Take, for instance, the recreation of scenes from Phase 1 and 2 MCU films. At first glance, they don’t seem to be any better or worse than the use of imagery from The End of Evangelion in 3.0 + 1.0. But, with Evangelion, I see this upcycling as an attempt to not only please longtime fans, but also synthesize new meanings and reflect on the very idea of memory as it informs impulses such as obsessive fandom and nostalgia. With Endgame, I get the creeping feeling that recreating iconic moments from The Avengers, Guardians of the Galaxy, and Thor: The Dark World is more about banking on cheap nostalgia points and less about reflecting on the deeper meaning of the MCU. In general, the film seems to be unwilling or unable to break out of the commercial restraints of the MCU to tell a story that is compelling on its own. It is either too reliant on the past films to fill out its runtime or required to set up the next TV series of film or whatever else that needs to follow it up. One example of this phenomenon involved the marketing campaign for Spider-Man: Far From Home. Because the fictional universe of that film spoiled the death of Tony Stark in Endgame, trailers were delayed and deliberately truncated in order to avoid that plot point, despite the fact that it was central to the character arc of its version of Peter Parker. Further examples can be found in the realm of the television entries. While I personally didn’t watch Loki or WandaVision, I did follow the critical reviews and plot summaries closely enough to see that whatever attempts there were to perform serious character studies had to be given up in order to further the lore of the MCU and establish new recurring antagonists. The original draw of the MCU was the novelty of knowing that these disparate stories were interconnected and that every few years, we would receive a big event movie to have those connections pay off. But after ten years, that novelty is gone. Now, the films and television series reveal themselves as shockingly shallow pieces of entertainment that not only provide very little reason to return to them, but are also perpetually obligated to sacrifice subtext to the demands of future entries.
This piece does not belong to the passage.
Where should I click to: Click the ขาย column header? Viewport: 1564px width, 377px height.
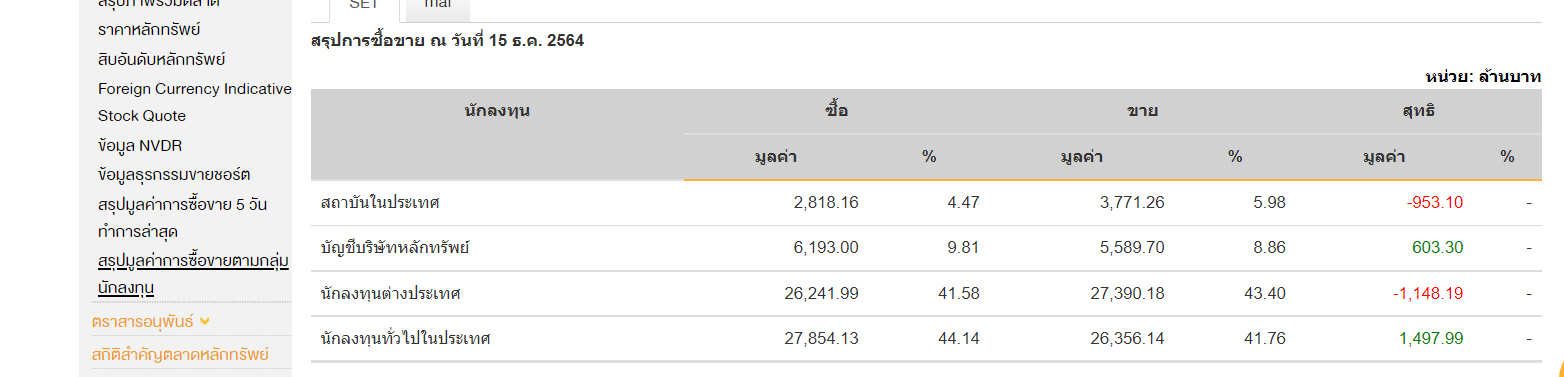(x=1143, y=111)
While Neon Genesis Evangelion is no stranger to frequent spin off and non-canon continuations, we can hopefully take Anno at his word when he says that he is done with the series for the foreseeable future. At most, he has said that he would like for Evangelion to become a platform for other artists to tell stories. We have already started to see some of this potential through the animated shorts from the younger artists at Studio Khara (Anno’s animation studio and the current home of the Evangelion franchise) including until You come to me and Evangelion: Another Impact. While the merchandising and new entries will inevitably continue, we can look at the world that Anno had a hand in personally and see a completed, deliberate, (usually) cohesive collection of works that can stand on their own as an artistic statement.
Evangelion 3.0 + 1.0: Thrice Upon a Time stands as a bold piece of filmmaking that is able to simultaneously exist within capitalist modes of film production and marketing while still professing deeply introspective and humanistic ideas to audience members willing and able to put the time and effort into engaging with them. I have had the opportunity to grow up with the franchise. So, while the ending is somewhat bittersweet, I’m glad this is the ending we received after so many years of waiting. Bye Bye, all of Evangelion.